Position: Benchmarking is Limited in Reinforcement Learning Research
- URL: http://arxiv.org/abs/2406.16241v1
- Date: Sun, 23 Jun 2024 23:36:26 GMT
- Title: Position: Benchmarking is Limited in Reinforcement Learning Research
- Authors: Scott M. Jordan, Adam White, Bruno Castro da Silva, Martha White, Philip S. Thomas,
- Abstract summary: This work investigates the sources of increased computation costs in rigorous experiment designs.
We argue for using an additional experimentation paradigm to overcome the limitations of benchmarking.
- Score: 33.596940437995904
- License: http://creativecommons.org/licenses/by/4.0/
- Abstract: Novel reinforcement learning algorithms, or improvements on existing ones, are commonly justified by evaluating their performance on benchmark environments and are compared to an ever-changing set of standard algorithms.

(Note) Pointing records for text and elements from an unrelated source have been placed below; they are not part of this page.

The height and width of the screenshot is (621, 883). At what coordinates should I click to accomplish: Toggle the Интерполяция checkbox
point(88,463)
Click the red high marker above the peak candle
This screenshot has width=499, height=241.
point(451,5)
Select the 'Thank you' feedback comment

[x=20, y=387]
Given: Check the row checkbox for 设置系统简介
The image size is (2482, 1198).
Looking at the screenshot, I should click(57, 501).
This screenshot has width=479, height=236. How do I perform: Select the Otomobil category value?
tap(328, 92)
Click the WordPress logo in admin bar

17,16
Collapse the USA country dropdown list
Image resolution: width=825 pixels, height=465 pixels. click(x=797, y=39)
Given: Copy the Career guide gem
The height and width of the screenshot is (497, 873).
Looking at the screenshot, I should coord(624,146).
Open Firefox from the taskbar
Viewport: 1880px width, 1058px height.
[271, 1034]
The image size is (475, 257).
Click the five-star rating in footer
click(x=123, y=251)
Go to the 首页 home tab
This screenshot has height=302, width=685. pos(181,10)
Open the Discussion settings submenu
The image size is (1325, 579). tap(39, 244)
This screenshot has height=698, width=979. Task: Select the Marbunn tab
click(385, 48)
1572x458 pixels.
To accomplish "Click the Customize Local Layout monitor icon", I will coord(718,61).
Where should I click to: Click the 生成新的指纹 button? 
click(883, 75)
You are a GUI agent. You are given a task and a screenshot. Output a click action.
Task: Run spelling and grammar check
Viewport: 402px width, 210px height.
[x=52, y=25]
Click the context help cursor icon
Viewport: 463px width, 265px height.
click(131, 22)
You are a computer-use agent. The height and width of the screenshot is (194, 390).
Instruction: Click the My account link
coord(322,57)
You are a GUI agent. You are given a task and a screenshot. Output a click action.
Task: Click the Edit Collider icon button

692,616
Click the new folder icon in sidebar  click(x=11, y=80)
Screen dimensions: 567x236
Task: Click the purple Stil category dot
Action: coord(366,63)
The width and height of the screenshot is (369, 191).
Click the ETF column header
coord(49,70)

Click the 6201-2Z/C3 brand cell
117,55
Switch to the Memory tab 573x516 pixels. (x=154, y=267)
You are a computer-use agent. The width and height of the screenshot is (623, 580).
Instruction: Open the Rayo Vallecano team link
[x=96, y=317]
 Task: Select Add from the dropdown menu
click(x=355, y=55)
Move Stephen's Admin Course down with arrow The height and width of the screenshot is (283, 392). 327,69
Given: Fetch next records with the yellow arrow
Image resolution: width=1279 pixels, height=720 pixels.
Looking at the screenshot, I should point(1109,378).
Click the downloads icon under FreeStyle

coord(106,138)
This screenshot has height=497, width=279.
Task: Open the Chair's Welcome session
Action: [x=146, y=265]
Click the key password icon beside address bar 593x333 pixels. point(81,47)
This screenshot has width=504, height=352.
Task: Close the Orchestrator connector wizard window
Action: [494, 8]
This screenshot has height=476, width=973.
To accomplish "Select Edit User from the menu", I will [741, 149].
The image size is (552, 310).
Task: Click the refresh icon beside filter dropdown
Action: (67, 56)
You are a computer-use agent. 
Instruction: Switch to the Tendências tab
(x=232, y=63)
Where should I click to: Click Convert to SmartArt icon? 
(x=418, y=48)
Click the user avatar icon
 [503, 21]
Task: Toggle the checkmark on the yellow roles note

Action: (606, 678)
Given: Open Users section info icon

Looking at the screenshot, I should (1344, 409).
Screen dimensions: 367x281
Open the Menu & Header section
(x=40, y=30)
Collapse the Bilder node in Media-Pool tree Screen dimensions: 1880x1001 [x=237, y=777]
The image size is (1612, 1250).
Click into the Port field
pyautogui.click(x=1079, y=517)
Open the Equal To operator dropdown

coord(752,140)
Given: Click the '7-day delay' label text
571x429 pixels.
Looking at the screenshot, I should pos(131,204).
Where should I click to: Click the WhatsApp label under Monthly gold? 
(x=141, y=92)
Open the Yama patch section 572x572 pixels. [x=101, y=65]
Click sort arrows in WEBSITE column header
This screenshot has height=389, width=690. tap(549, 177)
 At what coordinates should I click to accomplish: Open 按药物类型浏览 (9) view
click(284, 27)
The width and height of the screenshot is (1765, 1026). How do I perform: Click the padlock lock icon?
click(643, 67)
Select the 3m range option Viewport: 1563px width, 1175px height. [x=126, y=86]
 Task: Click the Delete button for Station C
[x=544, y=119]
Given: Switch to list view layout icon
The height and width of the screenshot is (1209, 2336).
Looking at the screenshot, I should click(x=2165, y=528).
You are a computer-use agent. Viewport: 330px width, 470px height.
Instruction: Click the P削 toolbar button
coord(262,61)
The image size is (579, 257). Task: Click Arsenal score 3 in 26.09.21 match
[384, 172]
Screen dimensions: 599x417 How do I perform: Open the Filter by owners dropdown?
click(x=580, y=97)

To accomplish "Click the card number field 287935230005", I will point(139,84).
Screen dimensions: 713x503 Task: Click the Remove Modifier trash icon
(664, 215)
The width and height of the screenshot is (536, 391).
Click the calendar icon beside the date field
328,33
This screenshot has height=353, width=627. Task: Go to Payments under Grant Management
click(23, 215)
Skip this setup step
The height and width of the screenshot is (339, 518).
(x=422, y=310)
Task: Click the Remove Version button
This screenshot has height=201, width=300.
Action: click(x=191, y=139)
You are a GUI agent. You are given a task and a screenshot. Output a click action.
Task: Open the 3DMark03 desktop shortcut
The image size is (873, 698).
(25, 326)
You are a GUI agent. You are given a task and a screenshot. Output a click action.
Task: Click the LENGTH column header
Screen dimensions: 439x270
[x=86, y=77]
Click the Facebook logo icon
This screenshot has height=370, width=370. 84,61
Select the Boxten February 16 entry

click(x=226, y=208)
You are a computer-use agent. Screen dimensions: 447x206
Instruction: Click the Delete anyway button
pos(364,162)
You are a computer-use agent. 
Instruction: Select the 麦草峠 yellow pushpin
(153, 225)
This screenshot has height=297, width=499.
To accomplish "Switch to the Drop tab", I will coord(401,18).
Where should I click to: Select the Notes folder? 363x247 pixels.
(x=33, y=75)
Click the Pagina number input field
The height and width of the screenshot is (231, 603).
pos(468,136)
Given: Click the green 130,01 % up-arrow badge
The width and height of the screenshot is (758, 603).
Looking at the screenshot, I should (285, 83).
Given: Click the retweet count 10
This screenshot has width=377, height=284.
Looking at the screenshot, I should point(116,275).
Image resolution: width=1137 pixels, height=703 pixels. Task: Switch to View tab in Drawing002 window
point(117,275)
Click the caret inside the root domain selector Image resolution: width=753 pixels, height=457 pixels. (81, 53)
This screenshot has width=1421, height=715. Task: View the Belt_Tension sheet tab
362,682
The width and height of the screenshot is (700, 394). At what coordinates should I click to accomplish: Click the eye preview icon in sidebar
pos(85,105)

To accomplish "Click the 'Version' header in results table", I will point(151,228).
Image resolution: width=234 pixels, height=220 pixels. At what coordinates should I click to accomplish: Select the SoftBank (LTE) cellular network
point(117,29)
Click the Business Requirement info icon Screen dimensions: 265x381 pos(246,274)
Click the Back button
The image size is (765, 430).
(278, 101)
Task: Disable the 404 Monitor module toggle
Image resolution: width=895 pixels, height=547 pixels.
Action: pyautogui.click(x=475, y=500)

However, despite numerous calls for improvements, experimental practices continue to produce misleading or unsupported claims. One reason for the ongoing substandard practices is that conducting rigorous benchmarking experiments requires substantial computational time. This work investigates the sources of increased computation costs in rigorous experiment designs. We show that conducting rigorous performance benchmarks will likely have computational costs that are often prohibitive. As a result, we argue for using an additional experimentation paradigm to overcome the limitations of benchmarking.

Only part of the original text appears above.